LISTING:
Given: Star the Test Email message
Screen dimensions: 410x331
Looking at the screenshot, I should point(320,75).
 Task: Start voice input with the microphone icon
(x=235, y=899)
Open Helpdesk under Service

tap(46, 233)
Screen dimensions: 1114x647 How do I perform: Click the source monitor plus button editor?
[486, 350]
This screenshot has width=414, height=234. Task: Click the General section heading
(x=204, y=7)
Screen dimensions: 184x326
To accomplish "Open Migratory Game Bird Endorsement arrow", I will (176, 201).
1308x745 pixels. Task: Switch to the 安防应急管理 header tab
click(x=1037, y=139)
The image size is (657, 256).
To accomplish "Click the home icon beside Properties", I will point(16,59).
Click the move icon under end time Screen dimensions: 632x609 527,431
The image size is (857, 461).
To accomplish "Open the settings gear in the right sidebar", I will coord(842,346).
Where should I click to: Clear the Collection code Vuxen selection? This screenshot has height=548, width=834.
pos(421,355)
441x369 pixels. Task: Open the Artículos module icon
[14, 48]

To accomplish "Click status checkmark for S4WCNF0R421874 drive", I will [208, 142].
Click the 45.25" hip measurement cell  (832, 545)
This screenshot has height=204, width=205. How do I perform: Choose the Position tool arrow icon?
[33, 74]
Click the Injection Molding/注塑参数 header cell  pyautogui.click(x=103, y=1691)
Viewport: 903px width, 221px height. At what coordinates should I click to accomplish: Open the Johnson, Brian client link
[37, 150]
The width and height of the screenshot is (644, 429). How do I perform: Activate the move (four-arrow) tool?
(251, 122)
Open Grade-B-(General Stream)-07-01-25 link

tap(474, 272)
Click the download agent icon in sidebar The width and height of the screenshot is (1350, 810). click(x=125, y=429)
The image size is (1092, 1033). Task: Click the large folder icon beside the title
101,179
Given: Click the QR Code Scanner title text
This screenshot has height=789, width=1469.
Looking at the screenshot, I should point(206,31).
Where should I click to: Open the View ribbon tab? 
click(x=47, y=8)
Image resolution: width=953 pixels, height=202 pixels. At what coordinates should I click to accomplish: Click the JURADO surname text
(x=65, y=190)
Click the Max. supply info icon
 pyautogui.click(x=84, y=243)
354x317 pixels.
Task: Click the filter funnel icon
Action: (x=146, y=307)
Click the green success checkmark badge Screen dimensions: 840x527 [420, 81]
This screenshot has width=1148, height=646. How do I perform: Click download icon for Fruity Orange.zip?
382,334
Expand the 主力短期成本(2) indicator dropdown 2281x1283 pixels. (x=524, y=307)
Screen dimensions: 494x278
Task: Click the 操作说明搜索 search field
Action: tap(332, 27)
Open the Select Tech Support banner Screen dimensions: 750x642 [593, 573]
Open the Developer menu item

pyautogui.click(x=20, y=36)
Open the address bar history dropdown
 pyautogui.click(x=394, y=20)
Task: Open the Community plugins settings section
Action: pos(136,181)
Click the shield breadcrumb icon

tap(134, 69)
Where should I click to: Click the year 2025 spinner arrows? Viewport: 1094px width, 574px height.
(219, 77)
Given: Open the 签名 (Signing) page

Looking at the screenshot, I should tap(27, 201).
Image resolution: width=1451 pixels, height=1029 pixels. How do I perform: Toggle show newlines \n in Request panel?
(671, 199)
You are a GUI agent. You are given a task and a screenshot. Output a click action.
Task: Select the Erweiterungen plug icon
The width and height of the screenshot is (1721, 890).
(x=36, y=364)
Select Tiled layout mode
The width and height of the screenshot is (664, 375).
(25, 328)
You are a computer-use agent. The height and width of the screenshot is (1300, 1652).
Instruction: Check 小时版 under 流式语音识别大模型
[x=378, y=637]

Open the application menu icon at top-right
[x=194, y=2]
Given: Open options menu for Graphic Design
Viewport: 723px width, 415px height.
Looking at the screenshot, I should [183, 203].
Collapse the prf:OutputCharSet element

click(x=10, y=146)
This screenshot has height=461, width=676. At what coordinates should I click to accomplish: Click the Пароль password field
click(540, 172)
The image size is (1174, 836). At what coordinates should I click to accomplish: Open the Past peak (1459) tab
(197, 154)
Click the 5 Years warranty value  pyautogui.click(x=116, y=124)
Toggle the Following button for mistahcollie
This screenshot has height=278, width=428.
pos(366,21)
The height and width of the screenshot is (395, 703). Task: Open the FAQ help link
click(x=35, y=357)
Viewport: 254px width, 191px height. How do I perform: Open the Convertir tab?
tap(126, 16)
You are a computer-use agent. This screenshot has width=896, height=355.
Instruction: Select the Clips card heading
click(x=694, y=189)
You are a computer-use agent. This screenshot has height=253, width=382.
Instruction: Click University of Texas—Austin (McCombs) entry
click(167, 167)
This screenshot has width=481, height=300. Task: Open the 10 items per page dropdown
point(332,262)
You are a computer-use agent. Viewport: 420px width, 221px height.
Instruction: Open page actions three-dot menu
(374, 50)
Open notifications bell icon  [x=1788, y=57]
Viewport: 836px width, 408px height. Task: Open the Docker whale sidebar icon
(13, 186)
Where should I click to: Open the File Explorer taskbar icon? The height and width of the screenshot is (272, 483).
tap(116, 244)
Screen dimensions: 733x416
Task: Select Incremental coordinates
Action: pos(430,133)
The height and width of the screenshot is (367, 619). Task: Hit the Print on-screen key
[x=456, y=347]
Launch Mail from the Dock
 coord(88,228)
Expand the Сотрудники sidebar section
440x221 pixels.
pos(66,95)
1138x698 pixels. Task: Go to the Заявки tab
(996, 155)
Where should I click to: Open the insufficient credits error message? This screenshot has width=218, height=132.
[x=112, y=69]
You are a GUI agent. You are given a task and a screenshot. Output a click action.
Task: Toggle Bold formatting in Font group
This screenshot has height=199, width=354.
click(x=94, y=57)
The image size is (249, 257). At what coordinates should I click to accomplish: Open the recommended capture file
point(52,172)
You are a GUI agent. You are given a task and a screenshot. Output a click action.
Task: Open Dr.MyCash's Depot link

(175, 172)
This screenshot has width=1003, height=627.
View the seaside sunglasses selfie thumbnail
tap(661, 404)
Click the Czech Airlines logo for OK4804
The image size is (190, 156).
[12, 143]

CHALLENGE: Please retype the records above exactly, everything from the line containing "Launch Mail from the Dock" down to the line containing "[x=112, y=69]", including both.

TASK RESPONSE:
Launch Mail from the Dock
 coord(88,228)
Expand the Сотрудники sidebar section
440x221 pixels.
pos(66,95)
1138x698 pixels. Task: Go to the Заявки tab
(996, 155)
Where should I click to: Open the insufficient credits error message? This screenshot has width=218, height=132.
[x=112, y=69]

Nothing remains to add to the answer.